◆ Exercise objective:
Print the records below word for word, starting with the line that contains "Describe the element at coordinates (884, 755)" and going on through the line that contains "The width and".

◆ Dataset records:

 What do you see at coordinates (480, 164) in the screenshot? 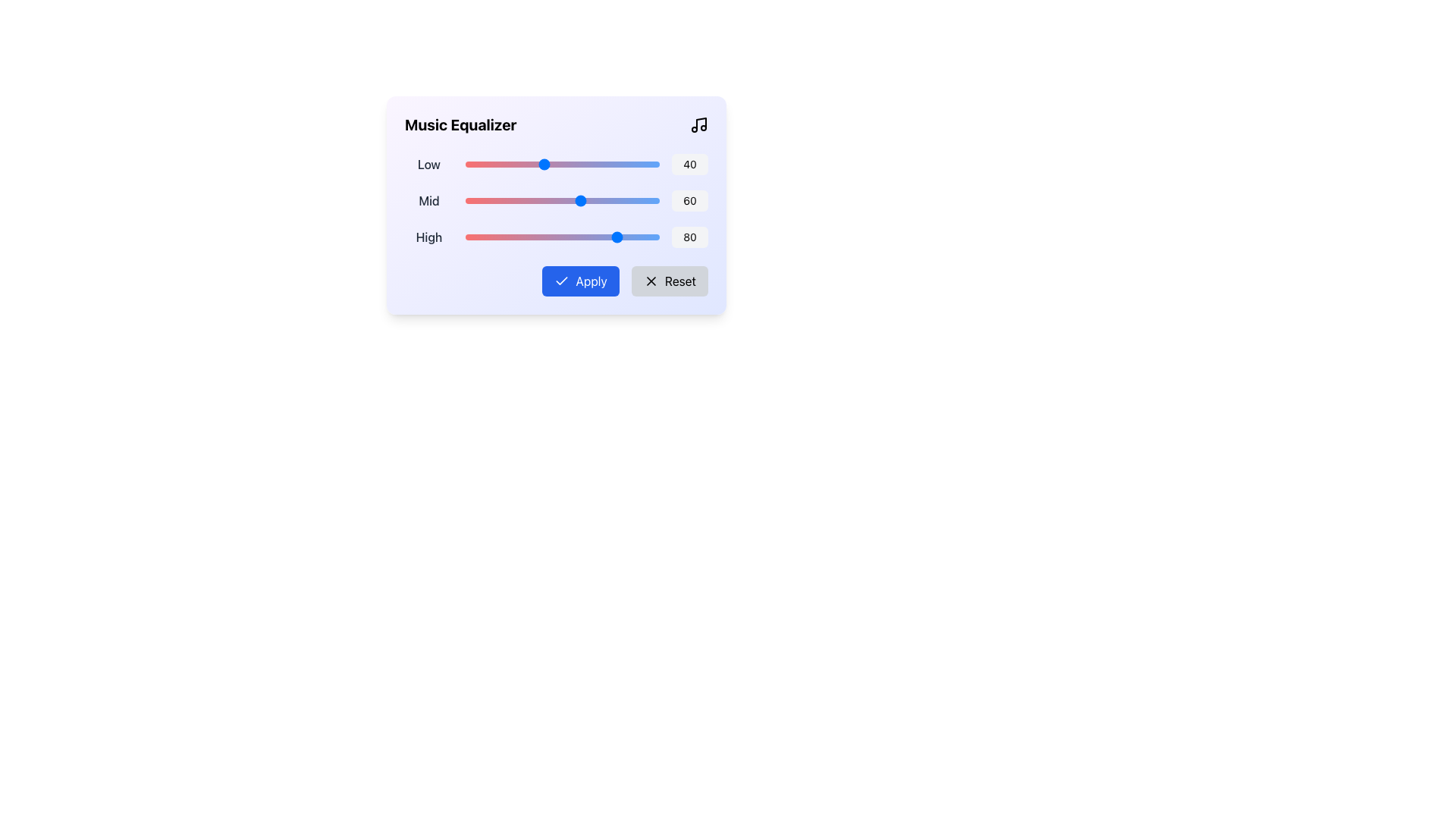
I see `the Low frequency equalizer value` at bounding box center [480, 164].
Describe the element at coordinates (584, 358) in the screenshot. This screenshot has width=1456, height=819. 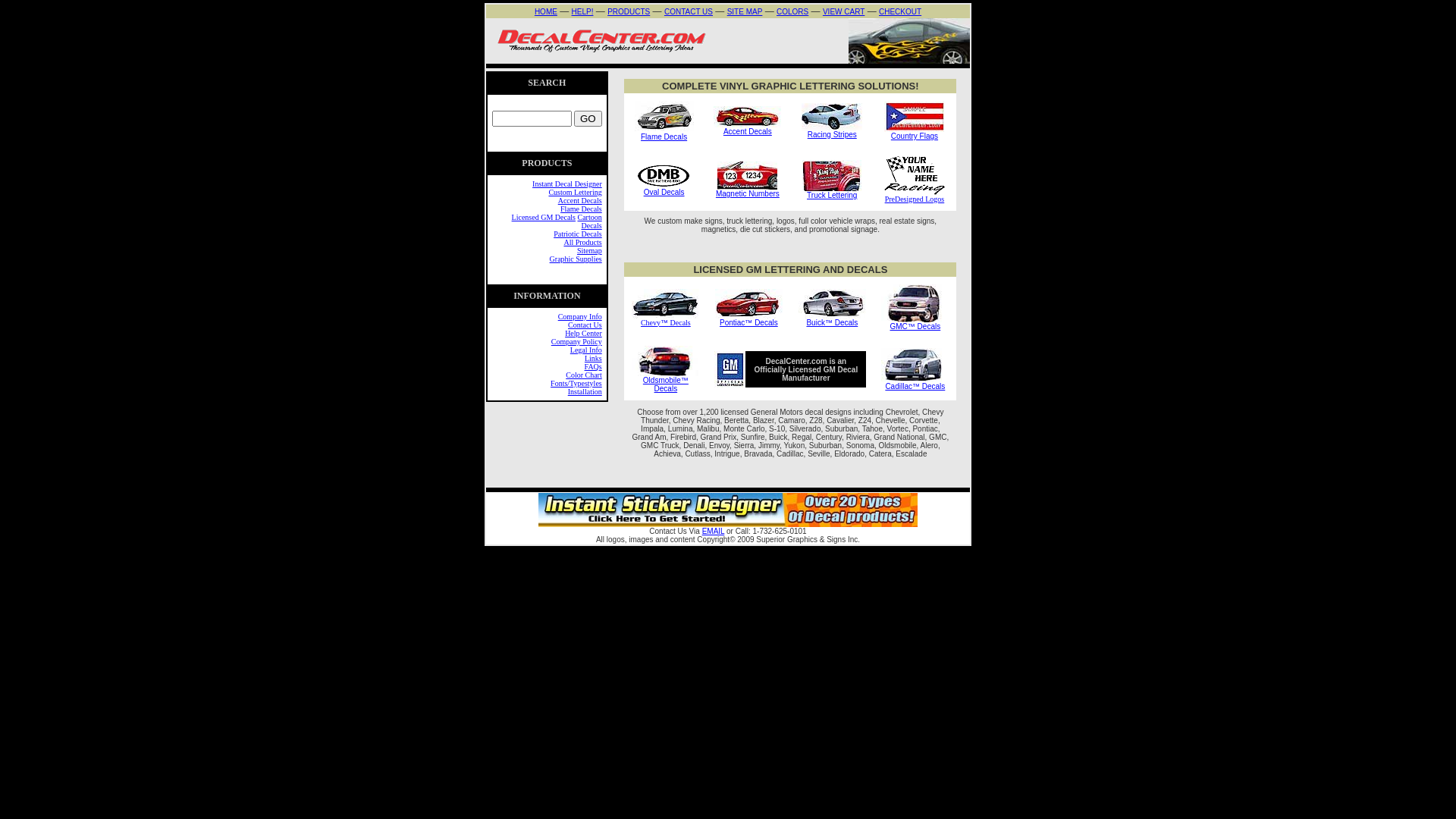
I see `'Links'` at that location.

---

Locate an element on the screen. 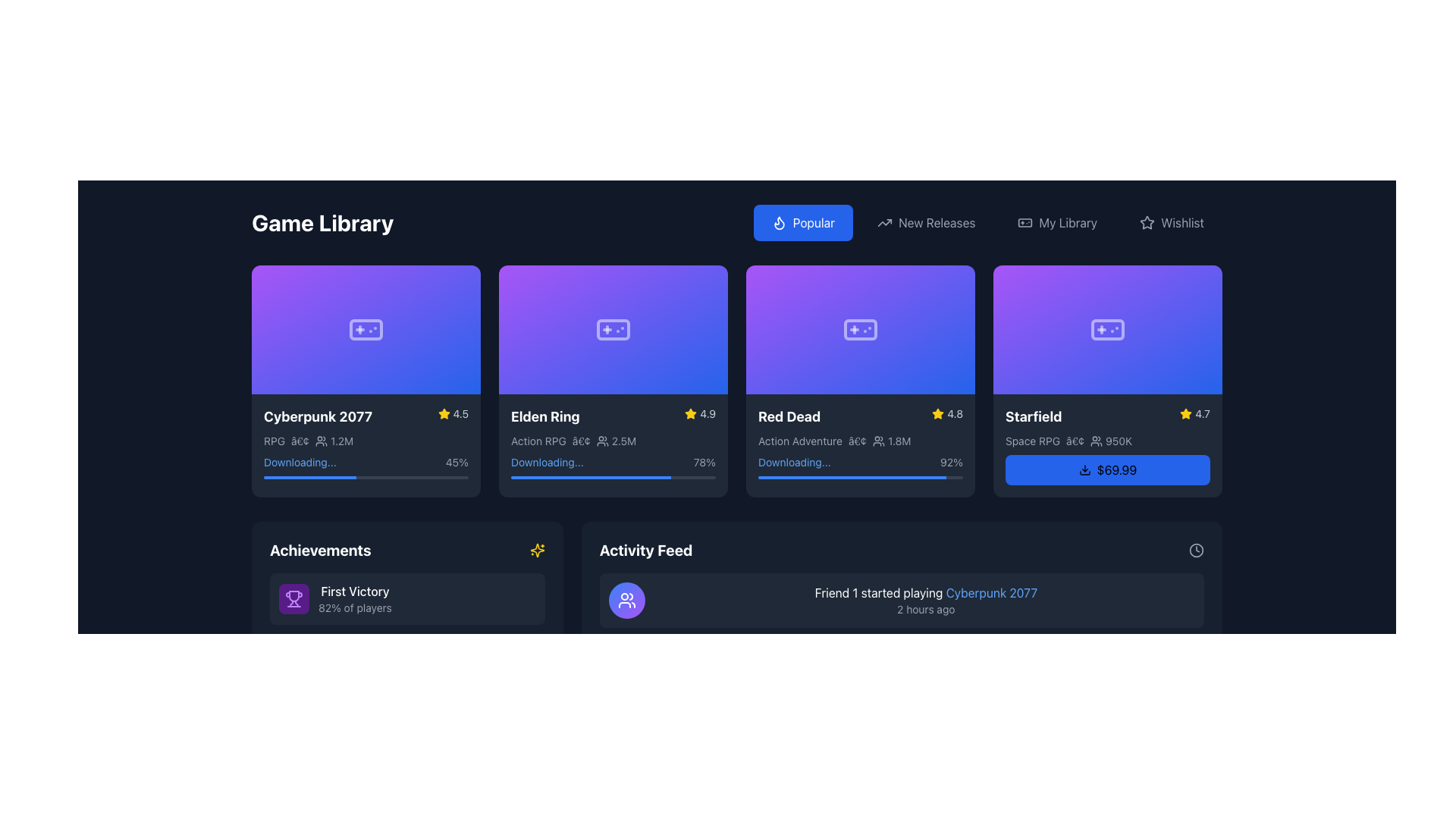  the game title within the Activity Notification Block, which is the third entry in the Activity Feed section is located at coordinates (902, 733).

* * *

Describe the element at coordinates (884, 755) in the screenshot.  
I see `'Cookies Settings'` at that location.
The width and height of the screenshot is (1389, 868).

◆ Task output:
Describe the element at coordinates (884, 755) in the screenshot.  
I see `'Cookies Settings'` at that location.
The width and height of the screenshot is (1389, 868).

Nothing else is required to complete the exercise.